Determination of Deemed Income Recent Controversies [S. 56(2)(x)] - Advocate Devendra Jain Taxability u/s 56(2)(x) : Gifts and deemed gifts The journey From Gift Tax Act to S. 56(2)(v) To 56(2)(vi) 56(2)(vii) 56(2)(viia)


  1. Determination of Deemed Income – Recent Controversies [S. 56(2)(x)] - Advocate Devendra Jain

  2. Taxability u/s 56(2)(x) : Gifts and deemed gifts

  3. The journey From Gift Tax Act to S. 56(2)(v) To… 56(2)(vi) 56(2)(vii) 56(2)(viia) 56(2)(x)…… Is it for taxing gifts? Nowhere the section uses the word gift……..

  4. What is consideration? Meaning of consideration: Section 2(d) of the Indian Contract Act reads as under: “When, at the desire of the promisor, the promisee or any other person has done or abstained from doing, or does or abstains from doing or promises to do or to abstain from doing, something, such act or abstinence or promise is called a consideration for the promise….”

  5. Definition of gift under Gift Tax Act U/s. 2(xii) of the GTA “gift” was defined as below: “Gift means the transfer by one person to another of any existing movable or immovable property made voluntarily and without consideration in money or money’s worth , and includes the transfer or conversion of any property referred to in section 4, deemed to be a gift under that section.”

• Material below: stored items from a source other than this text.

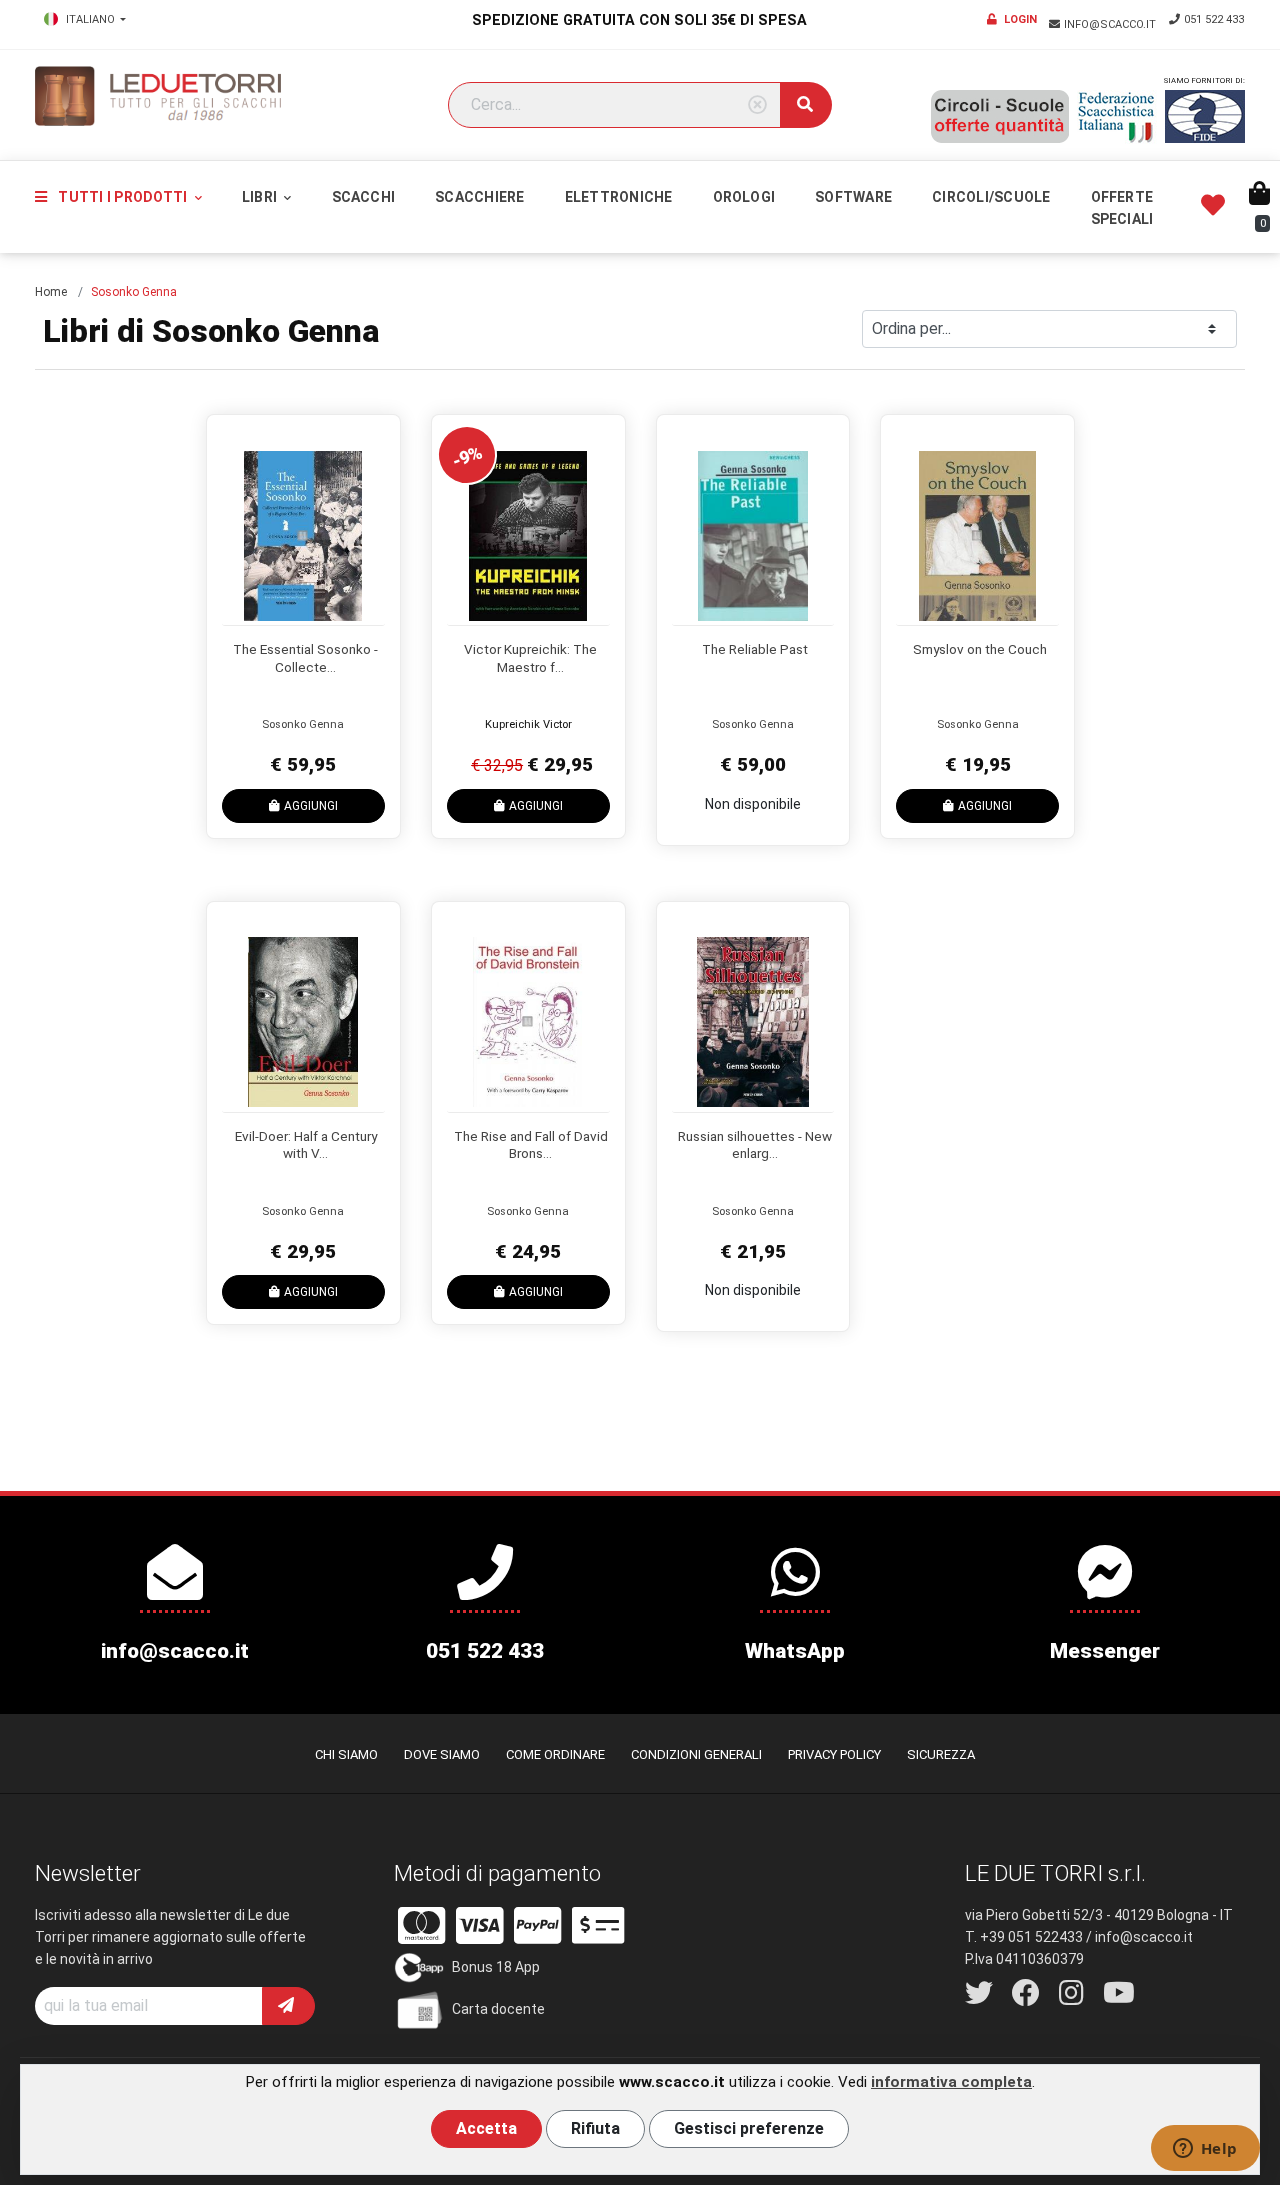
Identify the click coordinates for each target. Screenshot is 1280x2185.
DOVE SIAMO (442, 1754)
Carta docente (498, 2009)
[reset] (757, 105)
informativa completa (951, 2082)
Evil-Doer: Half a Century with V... (306, 1145)
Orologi (744, 197)
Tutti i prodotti (122, 197)
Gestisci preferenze (749, 2128)
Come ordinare (555, 1754)
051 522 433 (1214, 19)
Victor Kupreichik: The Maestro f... (530, 658)
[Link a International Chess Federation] (1205, 116)
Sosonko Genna (303, 724)
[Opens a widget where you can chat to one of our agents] (1205, 2150)
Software (853, 197)
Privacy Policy (834, 1754)
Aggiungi (311, 806)
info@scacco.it (1111, 24)
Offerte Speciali (1122, 208)
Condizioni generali (696, 1754)
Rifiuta (595, 2128)
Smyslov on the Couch (980, 649)
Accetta (486, 2128)
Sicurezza (941, 1754)
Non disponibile (753, 804)
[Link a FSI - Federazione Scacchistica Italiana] (1117, 117)
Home (51, 292)
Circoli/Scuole (991, 197)
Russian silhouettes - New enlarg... (755, 1145)
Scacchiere (479, 197)
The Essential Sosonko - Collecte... (305, 658)
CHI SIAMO (346, 1754)
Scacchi (364, 197)
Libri (261, 197)
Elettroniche (619, 197)
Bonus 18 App (496, 1967)
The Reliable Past (755, 649)
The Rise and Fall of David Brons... (531, 1145)
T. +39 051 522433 (1024, 1937)
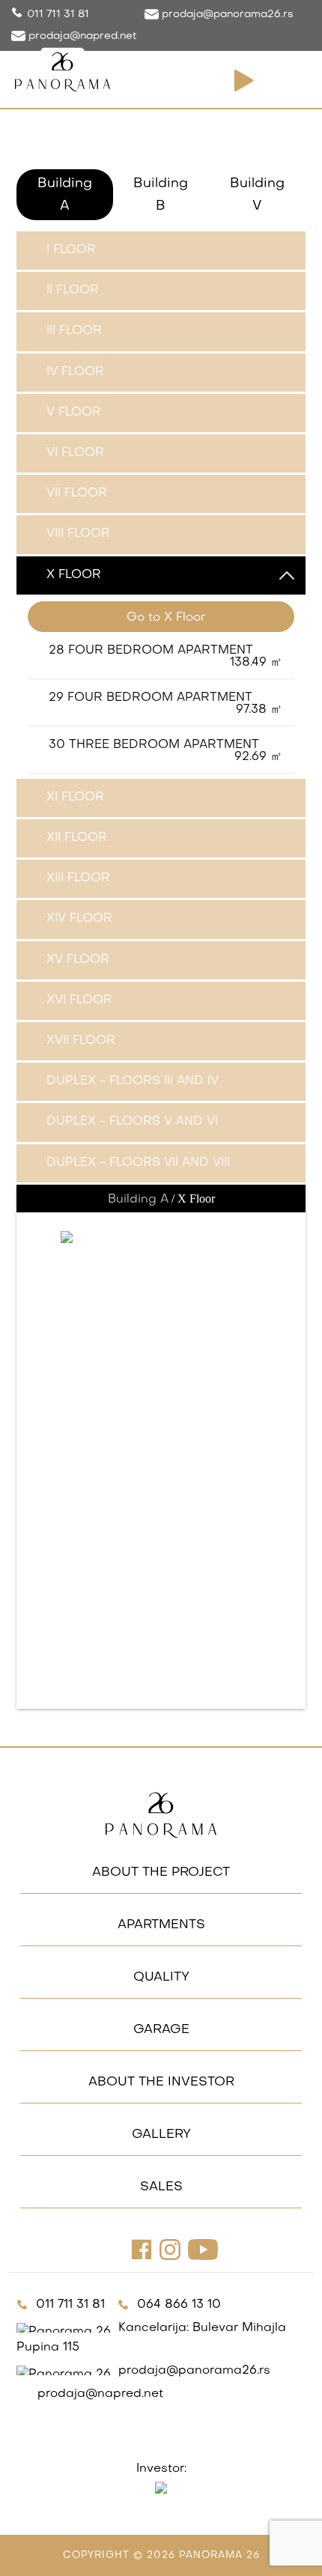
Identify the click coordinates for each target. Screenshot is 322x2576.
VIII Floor (78, 534)
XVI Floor (79, 1000)
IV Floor (75, 372)
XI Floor (75, 798)
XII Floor (76, 838)
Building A (64, 195)
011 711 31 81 (58, 14)
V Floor (73, 413)
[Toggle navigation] (290, 81)
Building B (160, 195)
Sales (161, 2187)
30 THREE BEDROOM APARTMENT (165, 751)
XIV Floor (79, 919)
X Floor (73, 575)
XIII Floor (78, 878)
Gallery (161, 2135)
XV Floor (77, 960)
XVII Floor (80, 1041)
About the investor (161, 2083)
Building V (257, 195)
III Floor (74, 331)
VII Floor (76, 493)
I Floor (71, 250)
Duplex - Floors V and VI (132, 1122)
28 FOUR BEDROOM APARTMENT (165, 657)
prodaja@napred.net (80, 36)
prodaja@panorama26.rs (226, 14)
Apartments (161, 1925)
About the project (161, 1873)
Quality (161, 1978)
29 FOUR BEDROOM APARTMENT (165, 704)
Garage (161, 2030)
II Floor (72, 291)
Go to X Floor (166, 618)
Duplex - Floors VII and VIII (138, 1163)
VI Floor (75, 453)
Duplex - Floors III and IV (132, 1081)
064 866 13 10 (179, 2305)
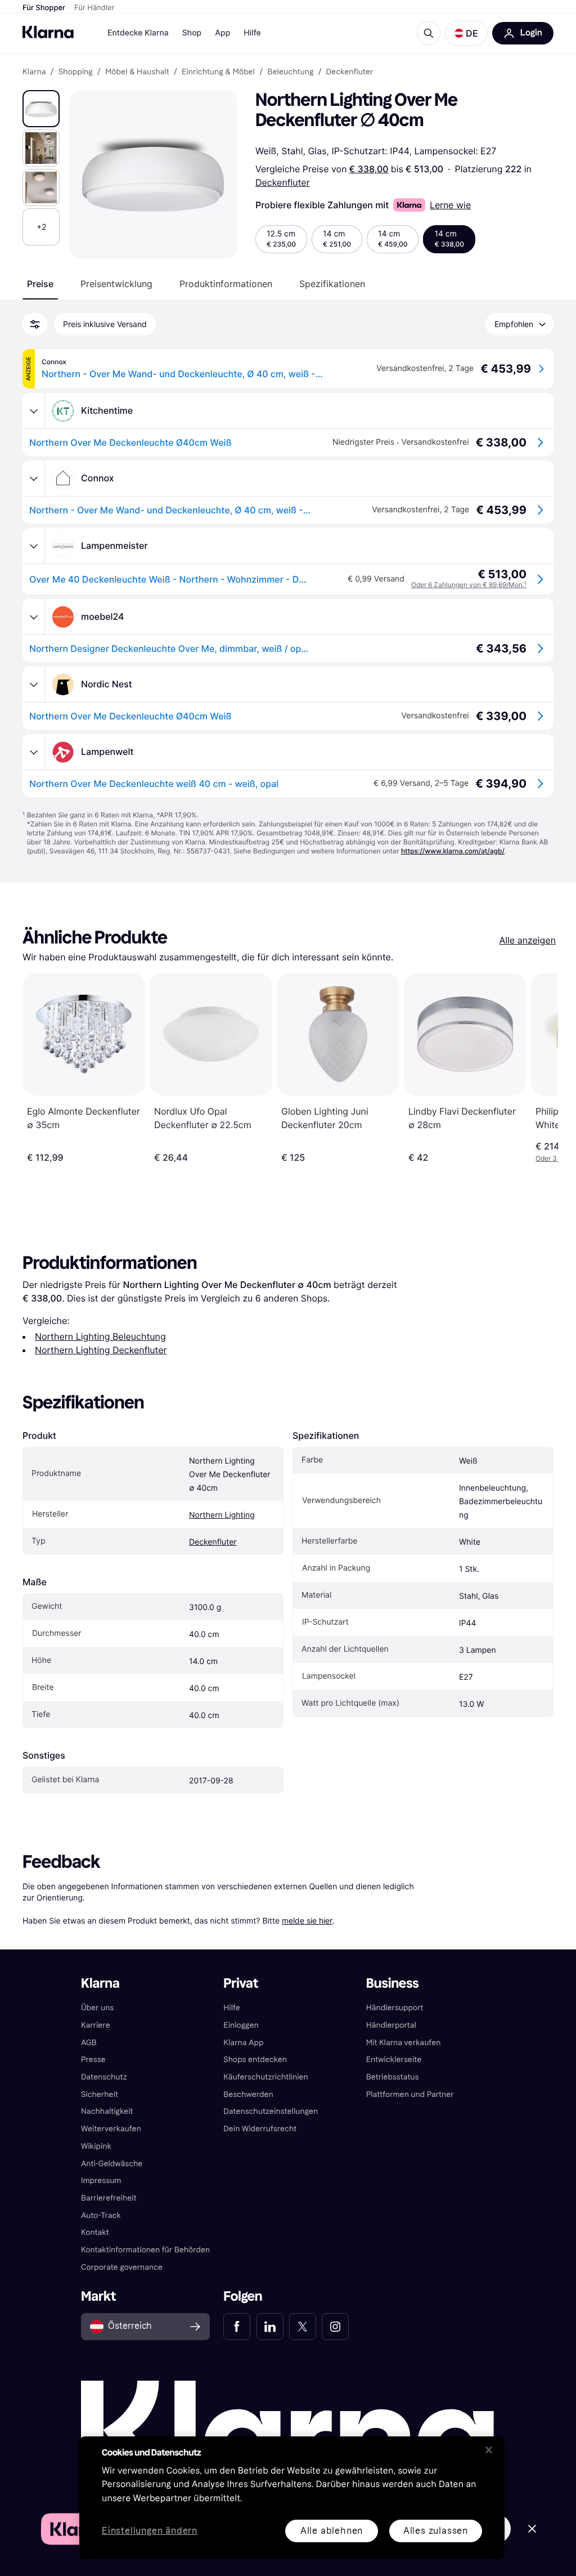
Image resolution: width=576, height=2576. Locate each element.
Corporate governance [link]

  6. Absence of money or money’s worth! Does the absence of words ‘in money or money’s worth’ make a difference? Whether ‘Consideration’ in sub -clause (a) to have the same meaning as in sub-clause (b) item(B) or sub- clause(c) itemB – Item (B) of sub-clause (b) & (c) require a comparison & hence it will fail mathematically if a wider meaning of ’Consideration’ is adopted.

  7. Valuable consideration is the answer – valuable in eyes of law. E.g. Bittan Bibi v. Kunnu Lal AIR 1952 All. 996 (FB) Forbearance to sue at the request of debtor is a valid consideration.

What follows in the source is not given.